» **DIRECTION**:
Locate each line of the data that contains the word "Open", and copy those lines.

» **Dataset records**:
-------------------------

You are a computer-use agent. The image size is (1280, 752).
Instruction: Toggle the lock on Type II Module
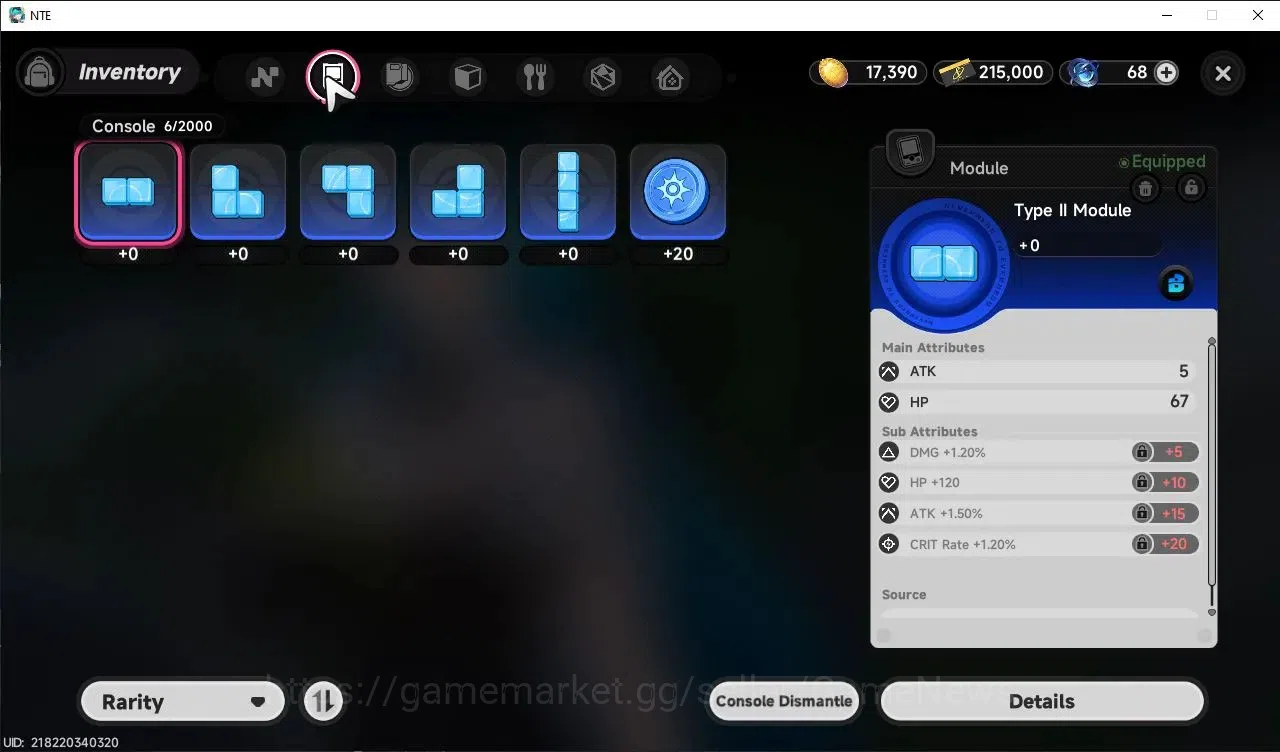point(1190,187)
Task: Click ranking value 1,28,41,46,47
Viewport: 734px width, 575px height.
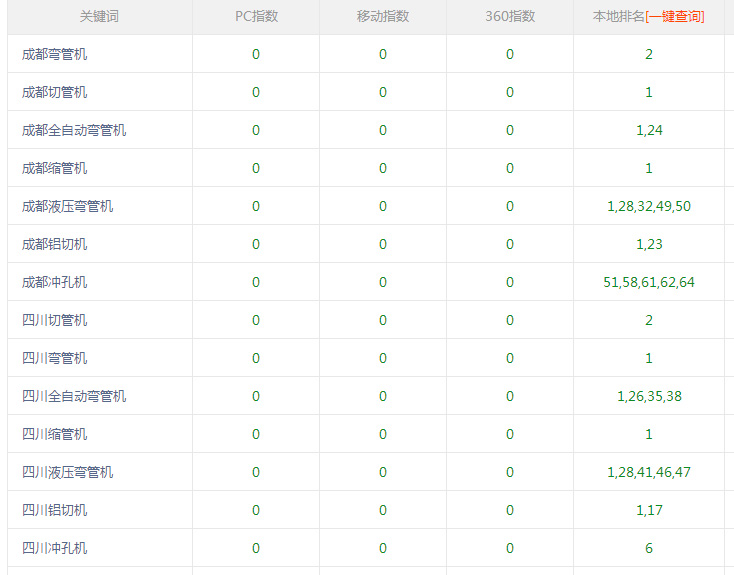Action: point(649,472)
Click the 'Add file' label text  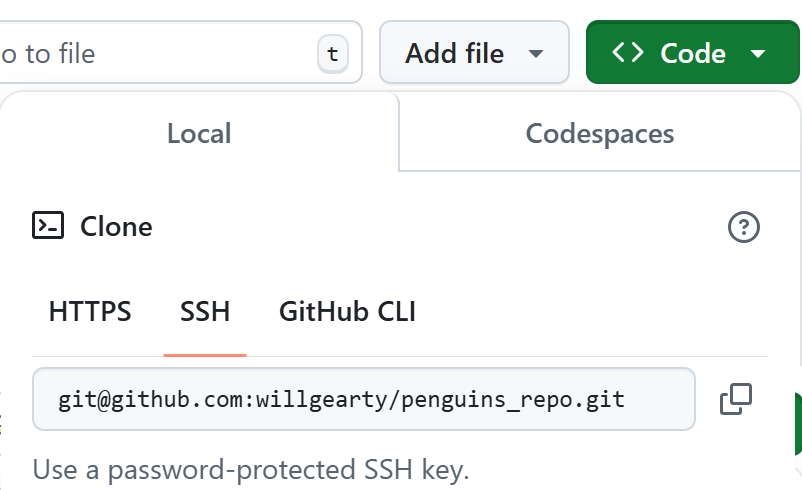tap(454, 53)
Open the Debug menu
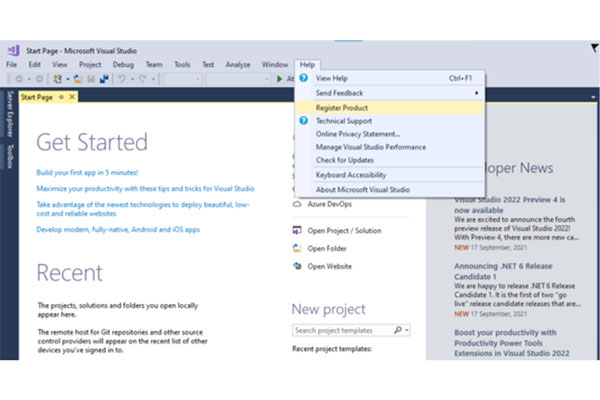This screenshot has height=400, width=600. click(123, 64)
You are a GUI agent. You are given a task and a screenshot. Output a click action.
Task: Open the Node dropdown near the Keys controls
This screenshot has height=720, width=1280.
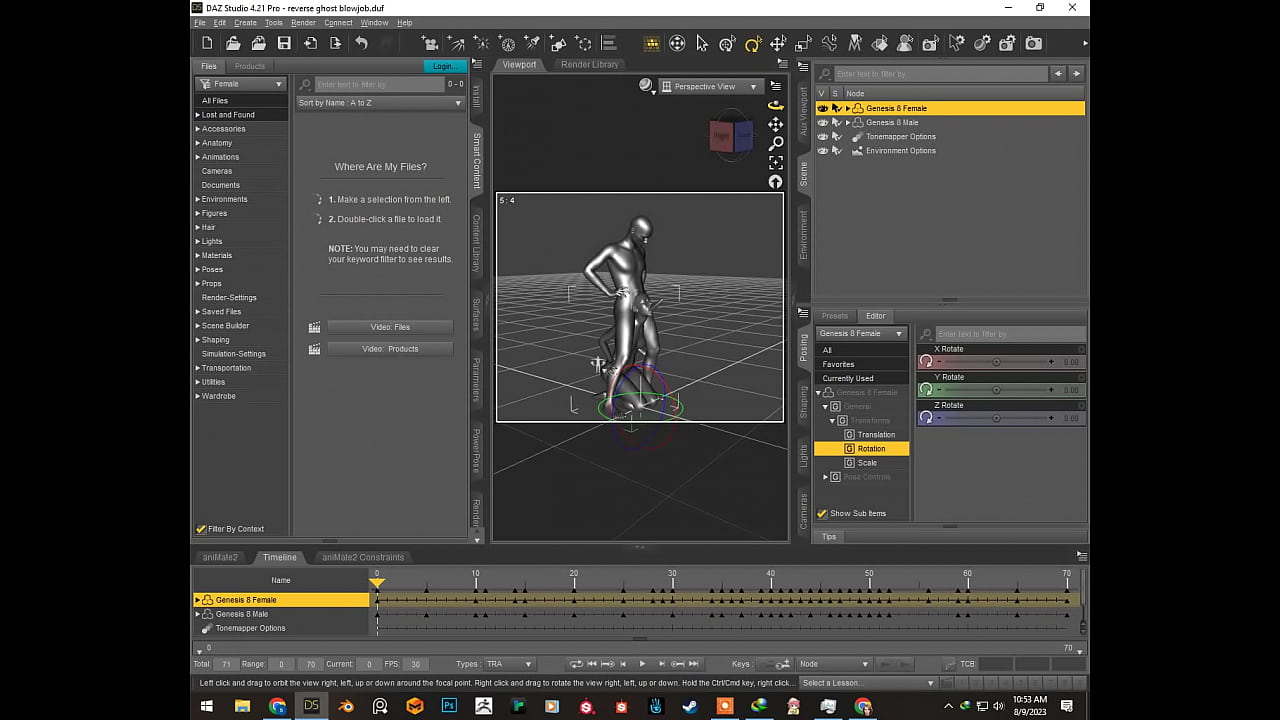833,663
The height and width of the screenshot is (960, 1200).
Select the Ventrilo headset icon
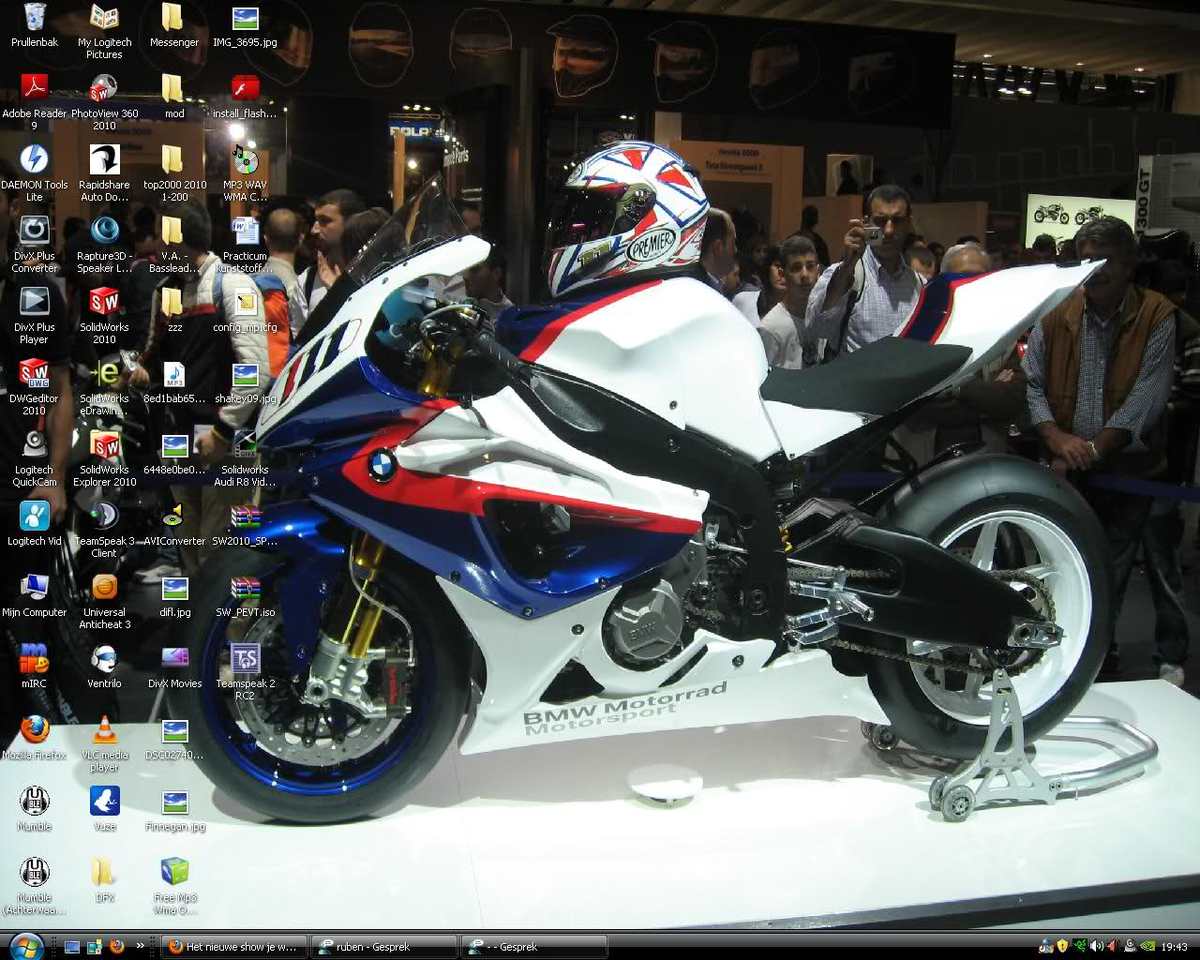[104, 658]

-------------------------

» **RESPONSE**:
Open the Debug menu
Task: Open the Node dropdown near the Keys controls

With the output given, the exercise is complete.